NumPy is the fundamental package for scientific computing with Python.

At the core of the NumPy package, is the ndarray object or n-dimensional array. In programming, array describes a collection of elements, similar to a list. The word n-dimensional refers to the fact that ndarrays can have one or more dimensions.

Here I will directly convert a list to an ndarray using the numpy.array() constructor. To create a 1D ndarray, I can pass in a single list

import numpy as np #using the alias np
array_data = np.array([1,2,3,4])
[1 2 3 4]
<class 'numpy.ndarray'>

It's often useful to know the number of rows and columns in a ndarray. I can use the ndarray.shape attribute.

array_2D = np.array([[5, 10, 15],
                    [20, 25, 30]])
(2, 3)

Vectorization in NumPy

The NumPy library takes advantage of a processor feature called Single Instruction Multiple Data (SIMD) to process data faster.
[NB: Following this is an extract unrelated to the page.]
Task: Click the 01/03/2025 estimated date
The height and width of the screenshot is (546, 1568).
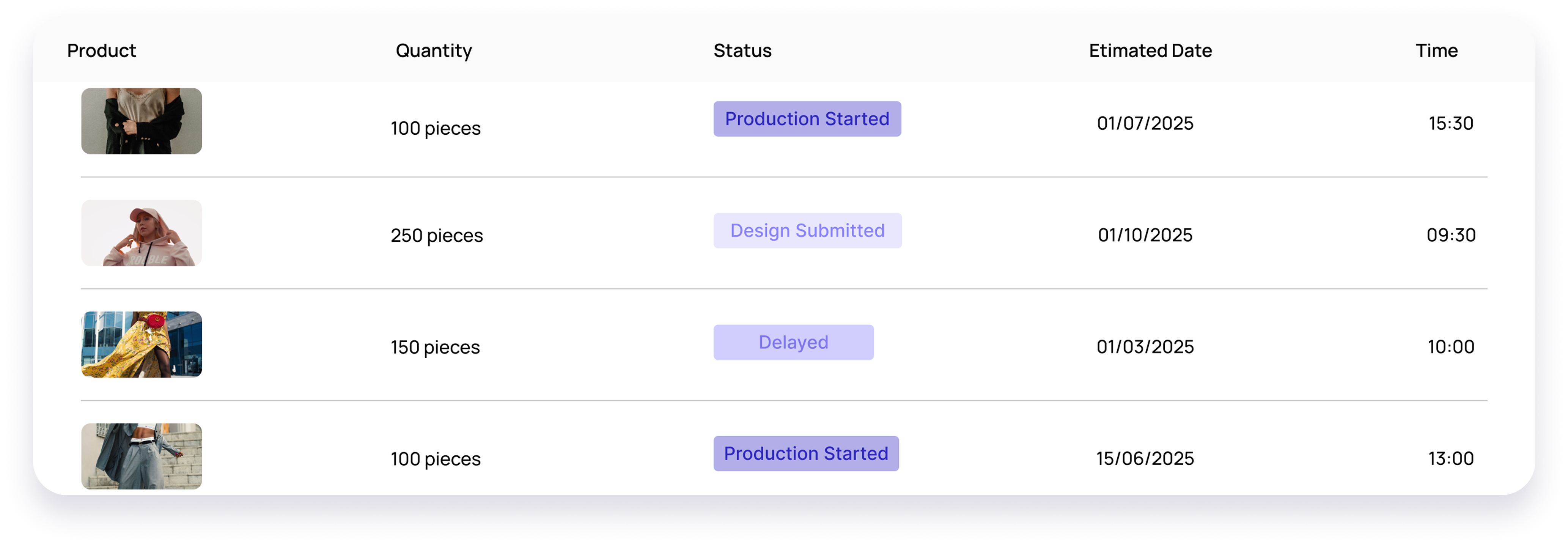Action: (x=1145, y=347)
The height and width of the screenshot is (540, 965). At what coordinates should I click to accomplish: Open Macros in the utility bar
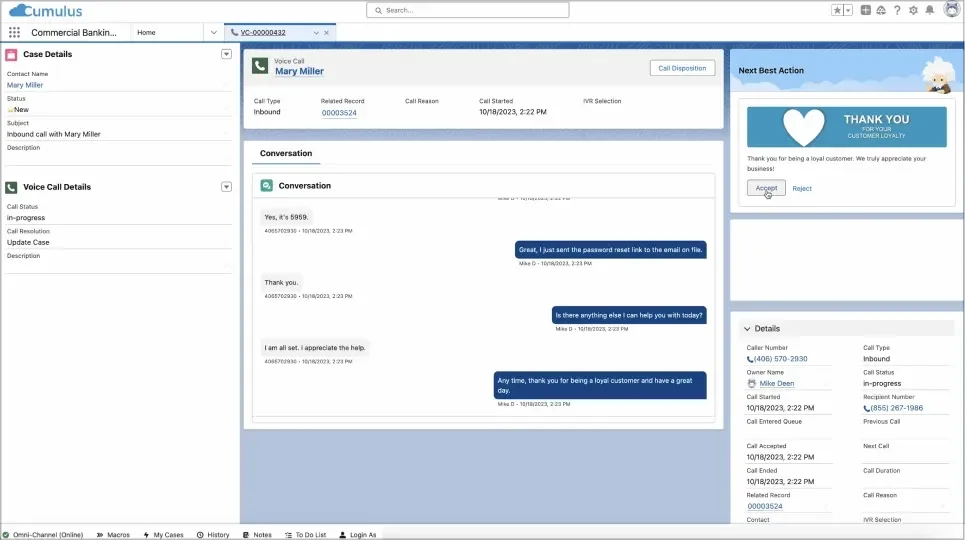pos(114,535)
SIMD allows a processor to perform the same operation on multiple data points in a single processor cycle.

The concept of replacing for loops with operations applied to multiple data points at once is called vectorization, and ndarrays make vectorization possible.

numbers = [[6, 5], [1, 3], [5, 6], [1, 4], [3, 7], [5, 8], [3, 5], [8, 4]]
print(*numbers, sep='\n')
[6, 5]
[1, 3]
[5, 6]
[1, 4]
[3, 7]
[5, 8]
[3, 5]
[8, 4]
sums = []
for row in numbers:
  row_sum = row[0] + row[1]

[11, 4, 11, 5, 10, 13, 8, 12]
# Convert the list of lists to an ndarray
np_numbers = np.array(numbers)
sums = np_numbers[:,0] + np_numbers[:,1]
[11  4 11  5 10 13  8 12]

When I selected each column, we used the syntax ndarray[:,c] where c is the column index I wanted to select. The colon selects all rows.



# Select specific row
rows = [0, 2, 4]
print(np_numbers[rows, :])
[[6 5]
 [5 6]
 [3 7]]

Explore the numerical dataset

To explore two-dimensional (2D) ndarrays, I'll analyze New York City taxi trip data released by the city of New York.

from csv import reader
#Load data into the notebook
with open('nyc_taxis.csv', 'r') as taxis_file:
  taxis = list(reader(taxis_file))

import numpy as np
np_taxis = np.array(taxis)
[['pickup_year' 'pickup_month' 'pickup_day' 'pickup_dayofweek'
  'pickup_time' 'pickup_location_code' 'dropoff_location_code'
  'trip_distance' 'trip_length' 'fare_amount' 'fees_amount'
  'tolls_amount' 'tip_amount' 'total_amount' 'payment_type']
 ['2016' '1' '1' '5' '0' '2' '4' '21.00' '2037' '52.00' '0.80' '5.54'
  '11.65' '69.99' '1']
 ['2016' '1' '1' '5' '0' '2' '1' '16.29' '1520' '45.00' '1.30' '0.00'
  '8.00' '54.30' '1']]
(2014, 15)

I'll only work with a subset of the real data — approximately 90,000 yellow taxi trips to and from New York City airports between January and June 2016. This data set includes a 1/50th random sample. Below is information about selected columns from the dataset:

  • pickup_year: the year of the trip pickup_month: the month of the trip (January is 1, December is 12)
  • pickup_day: the day of the month of the trip
  • pickup_location_code: the airport or borough where the trip started
  • dropoff_location_code: the airport or borough where the trip ended
  • trip_distance: the distance of the trip in miles
  • trip_length: the length of the trip in seconds
  • fare_amount: the base fare of the trip, in dollars
  • total_amount: the total amount charged to the passenger, including all fees, tolls and tips

Detailed information on all columns could be found here.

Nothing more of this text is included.